The story of Rostam Batmanglij is one of continuation and staying on his creative toes. With an open mind and an open heart he’s thrown himself into each expression and partnership without getting bogged down. There was some level of redefinition in order when the instant but unsustainable starburst of his former band, Vampire Weekend, leveled out a bit, at least beyond their base following. But it was inevitable that he’d forge his own path. With inherent musical proclivity, it was just a matter of discovering new outlets. And he’s certainly found them. Along with lending his enlivening sense of melody and world rhythm to the production of acts including Frank Ocean, Charli XCX and Carly Rae Jepsen—and oh, by the way, writing original music for the reprise of Kenneth Lonergan’s classic Broadway play This Is Our Youth—Rostam struck collaborative gold last year when he buddied up with Walkmen frontman Hamilton Leithauser to gift us with the rollicking resplendence of I Had a Dream That You Were Mine (stream it below).

The volume of his work keeping him limber, he was prime to really hit a graceful, ground-covering stride on his first proper solo affair, Half-Light (stream it below). Just released this month, the effort carries that extraspecial glow and pop of every fifth firework. From the moment his Panda Bear–esque vocals sail into the album entrance of “Sumer,” a feeling of bright-eyed anticipation of what follows keeps afloat like an air-blasted ping pong ball. A youthful blend of vulnerability and moxie suspend in a seasoned weave of production that takes cues from all directions. There are even melodic allusions to the coiled-spring bop of Vampire Weekend, yet they’re shrewdly integrated, as in “Wood,” with cleanly bowed strings jumping into the gaps formed from the seductive Eastern percussion. When hearing the melodious, uplifting cheer of what can be construed as Rostam’s prideful retort to the chirping birds comes through his cry of “Please don’t let it get to you/ Even if you don’t realize it/ It’s still all up to you,” you’ll feel like running out buck naked to take on the world. He’s arrived at that point of confident eloquence, tightly embracing what made him and what moves him—and letting the tracks fall where they may.

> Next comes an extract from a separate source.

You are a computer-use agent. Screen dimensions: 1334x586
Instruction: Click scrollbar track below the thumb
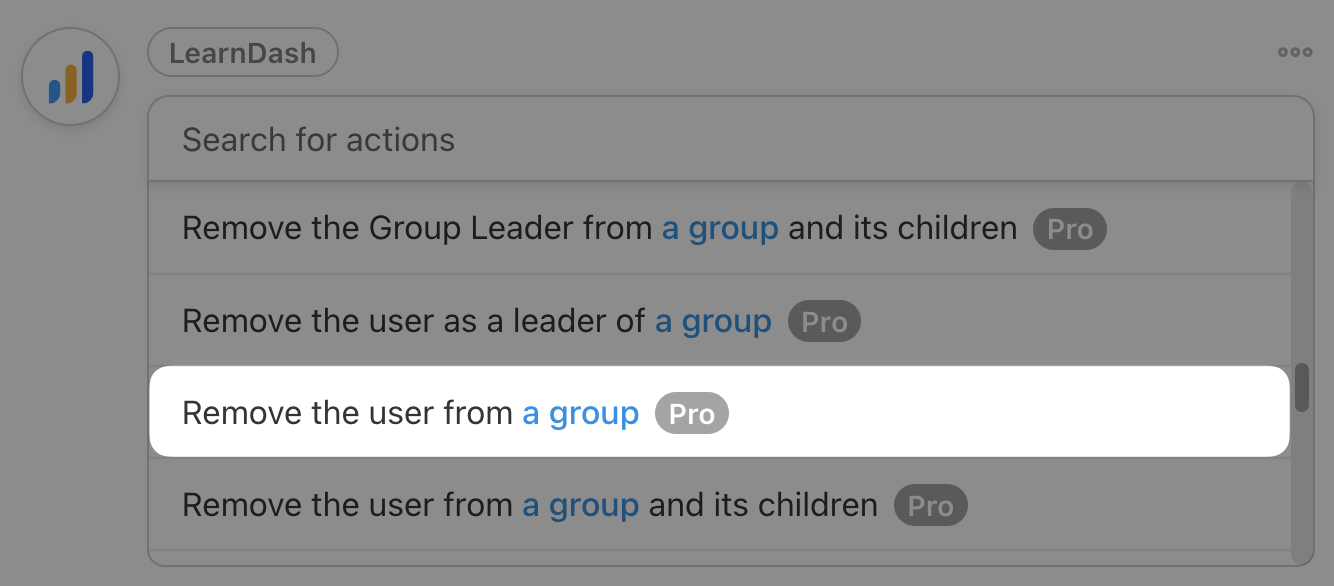tap(1301, 490)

Rostam once said that he’s interested in inclusion rather than exclusion, that his goal is to make music that can move anybody. His solo album easily surpasses this goal, and when performed live, the vibe pulses through the crowd. There’s that inestimable moment in time when a beloved honorary New Yorker who has contributed richly to this city’s music scene returns to play under a spotlight that is all his. That rare moment comes Wednesday at Music Hall of Williamsburg. You’ll be able to reach up and touch the electricity in the atmosphere on the night. Among the devoted and adoring Vampire Weekenders and newly blossomed fans of his duet album with Hamilton Leithauser, others, picked up along his musical path where the scenery has never been dull, will join in on the anticipation of a prolific artist, who many leap at the chance to work alongside, finally having his own moment in the spotlight. —Charles Steinberg | @Challyolly


Animal Collective Stretch the Limits at Brooklyn Steel on Tuesday

May 24th, 2017

Animal Collective – Brooklyn Steel – May 23, 2017

We have arrived at the stage where there is absolutely no telling what you’re going to get at an Animal Collective show. Essentially, they are the computer-generation equivalent of the Grateful Dead and Phish when it comes to live-performance unpredictability. Impulse and whim stir together with rote knowledge of every song in their nearly 15 years of recordings that have traveled through woods and rocketed into the space age. Their familiarity with one another’s moves from playing on- and offstage is such that the holy triumvirate of Avey Tare, Panda Bear and Geologist can wander off trail to blaze another, then find their way back without a compass. The collective experience akin to being tugged into velvet, open-lake waters, a first time water skier on their rippling currents of electronic sound.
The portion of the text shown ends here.